Metadata, Data Lineage
The usage of tags enables the traceability of the data accross its data lifecycle: collect, qualification, enrichment, consumption. This process inform about where does the data come from, where it went through, who are the people or the application who access it and how was it altered. Having all those information systematically collected allows for data classification, user and application behavior captur, follow and analyse data related actions, ensure the respect usage according to the security policies in place. Those functionalities are integrated to components such as HDFS, Hive Sqoop, Falcon or Storm, with new componenents being integrated regularly. For greater flexibility, meta data can be send manually through an HTTP REST API.
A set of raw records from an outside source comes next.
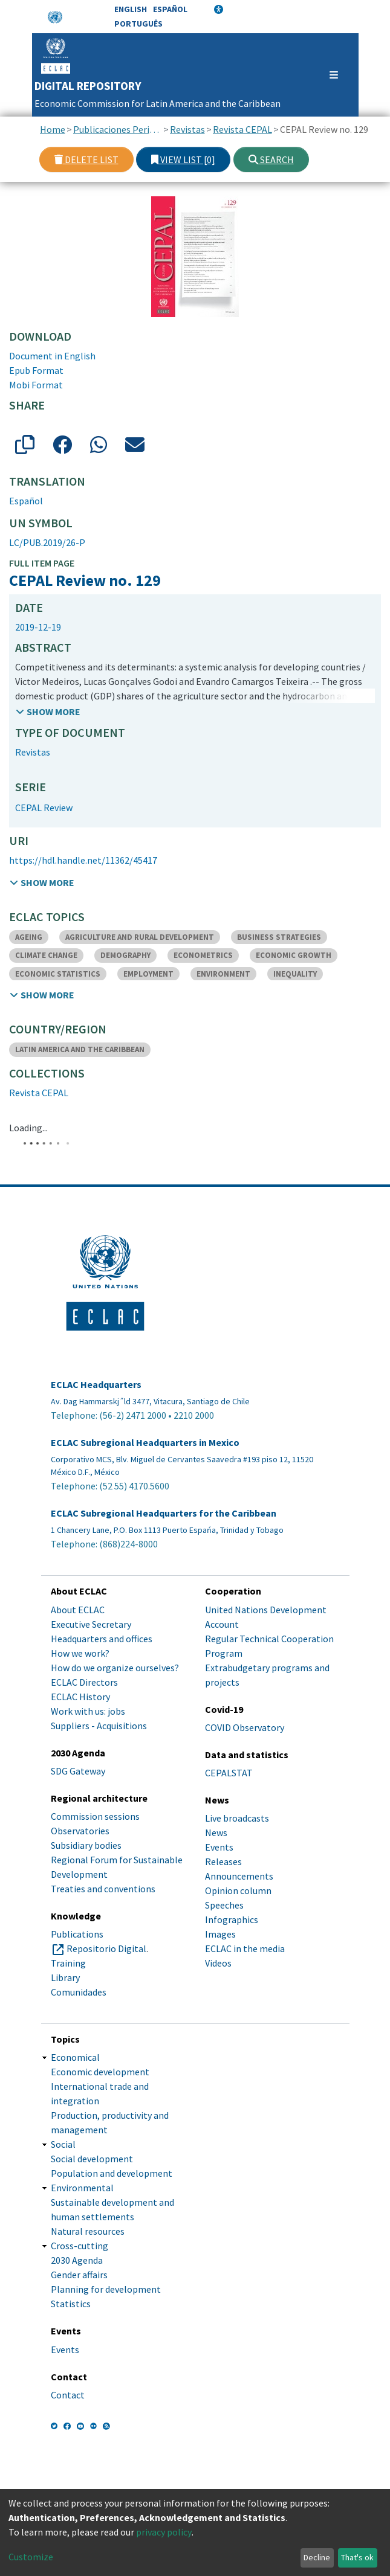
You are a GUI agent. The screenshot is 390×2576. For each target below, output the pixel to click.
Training (68, 1963)
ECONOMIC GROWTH (293, 955)
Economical (75, 2057)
Authentification and Identification
The integration of Kerberos inside an Hadoop cluster ensure the identity for all external and internal communications. The integration with the LDAP serveur or the Active Directory of the company simplify user and group management and the ownership rules between them.
Data qualification is the responsibility of the development teams. Unique interlocutor must be identified to be accountable and endorse responsibilities. It is crusial to constituate a readable responsiblity chain in which roles are not shared. Teams can rely on an existing toolset to validate and apply the relevant schema to each and every records. Moreover, the core components must prevent against a potential corruption of the data at rest and in motion. For example, HDFS use checksums to prevent block of data from corruption and Kafka provide garantees in the order and delivery of data depending on the data nature and the expected performances.
Information Lifecycle Management (ILM) encompasses the overall collect and traitment chain. It purposes is to plan the processing of data accross one or several clusters, to store and archive data while securing and preserving retention time. In the Hadoop stack, the component Apache Falcon fill this purpose.